Supplied records

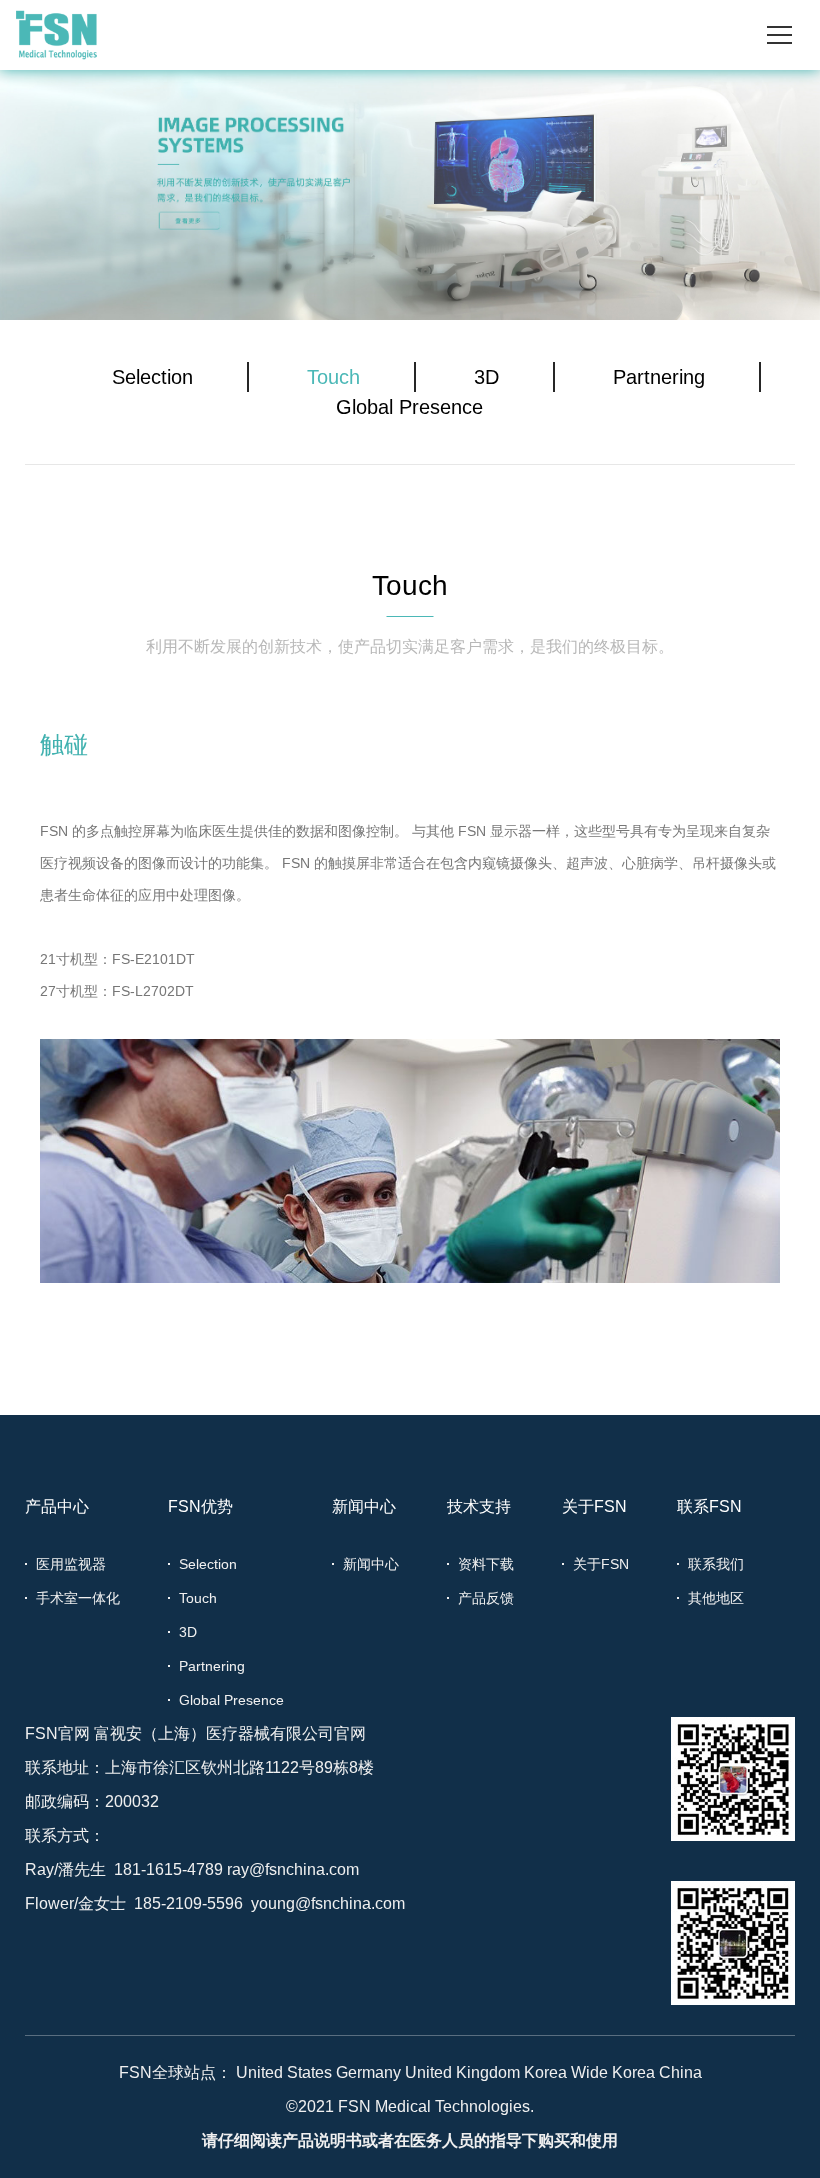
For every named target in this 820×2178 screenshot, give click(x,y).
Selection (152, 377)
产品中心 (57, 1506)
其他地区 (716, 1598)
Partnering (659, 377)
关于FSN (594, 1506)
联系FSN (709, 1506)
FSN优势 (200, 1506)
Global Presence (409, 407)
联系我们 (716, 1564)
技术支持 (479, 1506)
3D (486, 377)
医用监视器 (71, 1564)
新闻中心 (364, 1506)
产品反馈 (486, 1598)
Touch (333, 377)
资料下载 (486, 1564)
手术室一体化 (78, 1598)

==

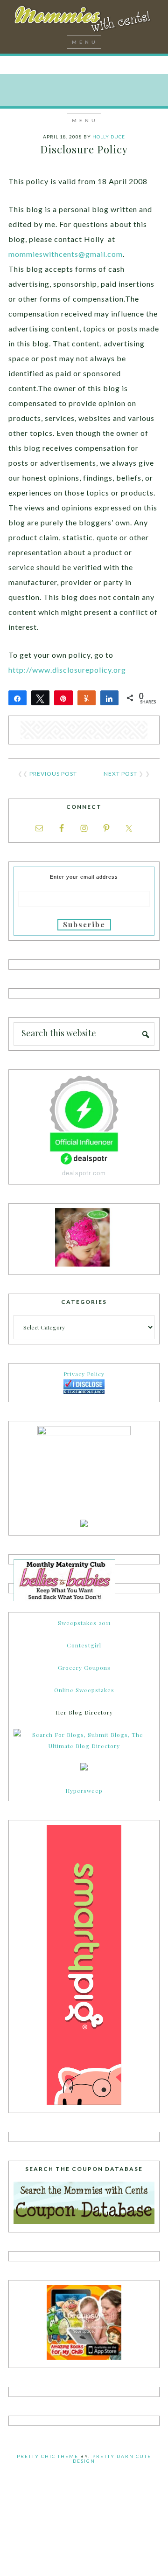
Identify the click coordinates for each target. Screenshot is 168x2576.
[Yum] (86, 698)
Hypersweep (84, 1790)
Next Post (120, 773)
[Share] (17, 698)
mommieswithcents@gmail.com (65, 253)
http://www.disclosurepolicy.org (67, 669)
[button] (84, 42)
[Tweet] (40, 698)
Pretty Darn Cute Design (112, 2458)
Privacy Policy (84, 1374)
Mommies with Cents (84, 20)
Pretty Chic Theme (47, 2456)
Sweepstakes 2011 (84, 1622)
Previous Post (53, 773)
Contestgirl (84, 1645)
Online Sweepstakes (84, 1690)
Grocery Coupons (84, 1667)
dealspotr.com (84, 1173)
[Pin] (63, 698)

Task details
Out of the material above, output word for word the line with "关于FSN (594, 1506)", the line with "手术室一体化 (78, 1598)", and all lines between them, with nothing else.

Task output
关于FSN (594, 1506)
联系FSN (709, 1506)
FSN优势 (200, 1506)
Global Presence (409, 407)
联系我们 (716, 1564)
技术支持 (479, 1506)
3D (486, 377)
医用监视器 (71, 1564)
新闻中心 (364, 1506)
产品反馈 (486, 1598)
Touch (333, 377)
资料下载 (486, 1564)
手术室一体化 (78, 1598)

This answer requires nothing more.